IMPORTANTE RUOLO DELLE RELAZIONI INDUSTRIALI
Nel corso delle audizioni che il CNEL ha svolto per la realizzazione del documento sull’IA nel settore finanziario è emersa una grande importanza attribuita al dialogo sociale. A partire da questo scenario, il CNEL ha messo a fuoco le principali aree di policy e i relativi obiettivi:
- l’istituzione di un solido quadro normativo, per sostener l'uso etico dell'IA, affrontare rischi quali pregiudizi e discriminazioni e garantire il rispetto delle norme dell'UE
- la promozione dell'infrastruttura tecnologica e dell'innovazione;
- il rafforzamento delle partnership pubblico-privato;
- la promozione dell’occupazione e l’aggiornamento delle competenze;
- la capacità di garantire una crescita sostenibile e inclusiva;
- il posizionamento del Paese come leader nell'Intelligenza Artificiale per la finanza, anche nell’ottica di contribuire allo sviluppo di standard internazionali;
- la promozione del dialogo sociale.
RAFFORZARE LA CONTRATTAZIONE COLLETTIVA
Il documento CNEL sull’IA nel settore finanziario delinea una serie di strumenti di policy di natura regolativa, relativi alla governance dell’IA e all’adozione di standard etici, all’adeguamento della legge UE sull’IA alle normative nazionali, ai quadri di gestione del rischio per l’IA in finanza e nelle assicurazioni, al rafforzamento del ruolo negoziale del sindacato nella progettazione e implementazione di iniziative di IA nelle aziende.
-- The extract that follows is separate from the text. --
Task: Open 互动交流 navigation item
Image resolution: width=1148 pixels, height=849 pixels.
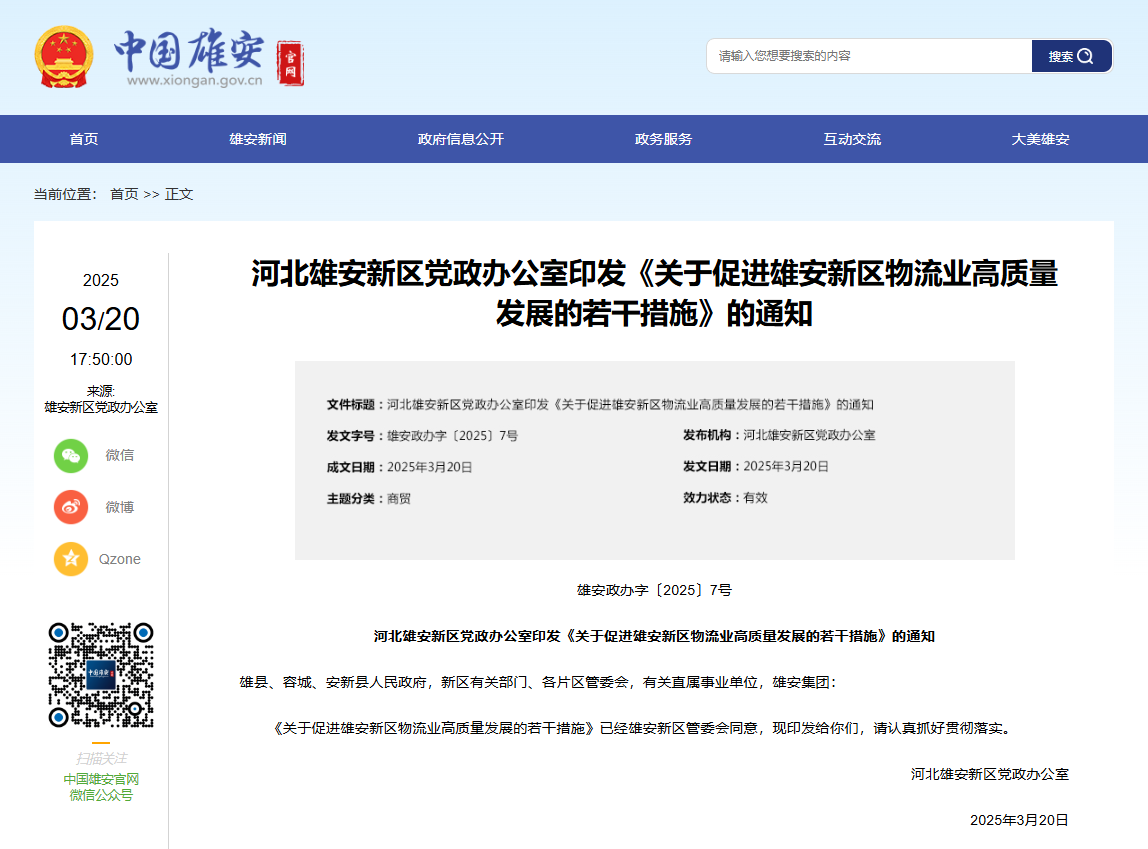Action: [852, 139]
Un’altra area di intervento evidenziata riguarda la valorizzazione della contrattazione collettiva a livello settoriale e aziendale rispetto all’implementazione dei sistemi di IA. Si propone di dare la giusta rilevanza a osservatori e comitati bilaterali previsti dai CCNL. Si auspica, inoltre, una riprogettazione dei posti di lavoro per consentire ai lavoratori di rimanere all'interno dell'impresa in un nuovo ruolo, nel caso in cui alcune delle loro mansioni o il loro posto di lavoro scompaia a seguito dell’introduzione della tecnologia digitale e la definizione di ammortizzatori sociali specifici per accompagnare la transizione digitale. Viene anche avanzata la proposta di istituire la figura del Rappresentante dei lavoratori in ambito di trattamento dei dati e introduzione di sistemi di Intelligenza Artificiale, con prerogative simili al Rappresentante dei lavoratori per la sicurezza.